MESSINA. Il prossimo 7 giugno si aprirà l’udienza preliminare dell’operazione antimafia “Beta” l’indagine su una cellula criminale che sarebbe stata in grado di avere agganci con imprenditori e colletti bianchi. I sostituti procuratori della Direzione distrettuale antimafia Liliana Todaro, Fabrizio Monaco e Antonio Carchietti hanno depositato la richiesta di rinvio a giudizio nei confronti di 50 indagati. Tra questi anche l’avvocato Andrea Lo Castro e l’imprenditore Carlo Borella.

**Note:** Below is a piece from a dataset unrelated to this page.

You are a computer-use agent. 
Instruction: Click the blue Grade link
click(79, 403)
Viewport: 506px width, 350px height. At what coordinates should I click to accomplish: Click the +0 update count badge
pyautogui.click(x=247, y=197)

Questi i nomi degli indagati:  Francesco Altieri, Antonio Amato, Giuseppe Amenta, Stefano Barbera, Domenico Bertuccelli, Giovanni Bevilacqua, Salvatore Boninelli, Carlo Borella, Bruno Colautti, Roberto Cappuccio, Giovambattista Croce, Raffaele Cucinotta, Marco Daidone, Antonino Di Blasi, Caterina Di Pietro, Salvatore Galvagno, Silvia Gentile, Stefano Giorgio Piluso, Biagio Grasso, Mauro Guernieri, Fabio Laganà, Nunzio inteso Massimo Laganà, Carmelo Laudani, Guido Lavista, Antonio Lipari, Salvatore Lipari, Andrea Lo Castro, Franco Lo Presti, Paolo Lo Presti, Fabio Lo Turco, Gaetano Lombardo, Giovanni Marano, Lorenzo Mazzullo, Italo Nebiolo, Benedetto Panarello, Salvatore Piccolo, Alfonso Resciniti, Antonio Rizzo, Antonio Romeo, Benedetto Romeo, Francesco Romeo, Gianluca Romeo, Maurizio Romeo, Pasquale Romeo, Vincenzo Romeo, Pietro Santapaola, Vincenzo Santapaola, Filippo Spadaro e Giuseppe Verde.

L’operazione “Beta” è il risultato di un’indagine dei carabinieri del Ros, coordinata all’epoca dal procuratore aggiunto Sebastiano Ardita, che a luglio del 2017 era sfociata con trenta arresti. L’indagine ha rivelato l’esistenza di una cellula di Cosa Nostra, collegata al clan Santapaola Ercolano di Catania, sovraordinata rispetto ai clan che tradizionalmente operano nei quartieri cittadini, che sarebbe stata in grado di avvalersi di professionisti, imprenditori, titolari di società, funzionari pubblici per gestire gli interessi illeciti.